I saw someone mention earlier that a longarm system gives you more travel. This is NOT true. Suspension travel comes from spring/shock length. The long arms keep the suspension angles in check throughout the arc of the suspension's travel. A benefit is a better and smoother on road ride. If your current short arms are binding, maybe because of the use of rubber or urethane bushings that don't flex(like factory arms, Rough Country arms, Sky Jacker arms, etc), instead of flex joints like a johnny joint(Rock Krawler arms, Offroad Evolution arms, Teraflex arms, Full Traction arms), that is an issue with the current short arms you are specifically running, not all short arms have that problem. While switching to longarms will solve your control arm binding issue, switching to a high quality set of short arms with johnny joints or a similar flex joint will also help you take full use of your shock travel and get back flex you are losing due to control arm bind. But, like Eddie said, once you reach a certain lift height, like 4" on a TJ, or say 5" on a JK, those short arms will have a pretty steep angle to them, and at that point a longarm swap would help you greatly. Below those heights, quality short arms will do great.

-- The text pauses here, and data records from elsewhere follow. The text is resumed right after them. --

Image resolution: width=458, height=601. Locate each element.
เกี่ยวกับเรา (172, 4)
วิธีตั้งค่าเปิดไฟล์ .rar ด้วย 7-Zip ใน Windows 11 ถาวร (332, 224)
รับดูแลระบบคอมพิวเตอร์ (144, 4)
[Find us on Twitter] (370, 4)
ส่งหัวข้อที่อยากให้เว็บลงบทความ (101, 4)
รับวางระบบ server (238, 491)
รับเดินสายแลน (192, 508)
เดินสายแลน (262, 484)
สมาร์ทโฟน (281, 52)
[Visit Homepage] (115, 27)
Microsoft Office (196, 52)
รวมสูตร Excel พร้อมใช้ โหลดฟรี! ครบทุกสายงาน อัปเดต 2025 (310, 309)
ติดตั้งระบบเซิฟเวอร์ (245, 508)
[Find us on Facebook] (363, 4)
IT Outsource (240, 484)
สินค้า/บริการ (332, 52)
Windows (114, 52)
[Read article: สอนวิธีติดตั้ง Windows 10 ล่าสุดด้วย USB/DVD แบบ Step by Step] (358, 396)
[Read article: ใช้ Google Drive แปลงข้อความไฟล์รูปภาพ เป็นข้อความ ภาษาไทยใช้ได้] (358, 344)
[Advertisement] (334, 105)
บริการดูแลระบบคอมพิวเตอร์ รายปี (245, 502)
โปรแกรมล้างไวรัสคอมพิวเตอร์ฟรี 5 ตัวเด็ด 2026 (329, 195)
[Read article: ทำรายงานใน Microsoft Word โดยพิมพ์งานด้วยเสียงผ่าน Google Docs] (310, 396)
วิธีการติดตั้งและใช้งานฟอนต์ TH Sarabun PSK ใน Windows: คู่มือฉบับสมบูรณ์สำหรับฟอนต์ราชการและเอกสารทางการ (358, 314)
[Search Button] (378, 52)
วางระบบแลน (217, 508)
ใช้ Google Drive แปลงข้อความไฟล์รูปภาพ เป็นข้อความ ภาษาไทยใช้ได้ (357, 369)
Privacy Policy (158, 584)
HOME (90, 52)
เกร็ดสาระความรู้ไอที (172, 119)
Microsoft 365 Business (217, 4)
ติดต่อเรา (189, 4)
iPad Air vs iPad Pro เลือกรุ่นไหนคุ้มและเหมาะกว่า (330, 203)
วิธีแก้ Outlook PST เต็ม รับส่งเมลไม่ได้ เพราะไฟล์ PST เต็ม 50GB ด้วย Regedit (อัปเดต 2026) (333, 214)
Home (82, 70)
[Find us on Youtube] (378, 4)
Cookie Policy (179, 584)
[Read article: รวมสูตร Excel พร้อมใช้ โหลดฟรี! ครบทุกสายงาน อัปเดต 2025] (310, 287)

I've seen long arm kits that use crap bushings and bind during the arc of the suspension's travel. The SkyJacker JK longarm is the kit I saw. It used stiff urethane bushings, and had minimal flex for what a 4" longarm kit should have. Another I've seen is the Rubicon Express longarm. A buddies JK had the 4.5" RE longarm, and it would practically tear the bushings apart while flexing because it was binding so hard. These are all issues with bushings, not the length of the arms. With a quality flex joint, you likely won't have these issues. Eliminating binding is what allows you to take full use of the length of your shocks, to get maximum flex.
Someone please correct me if I am wrong.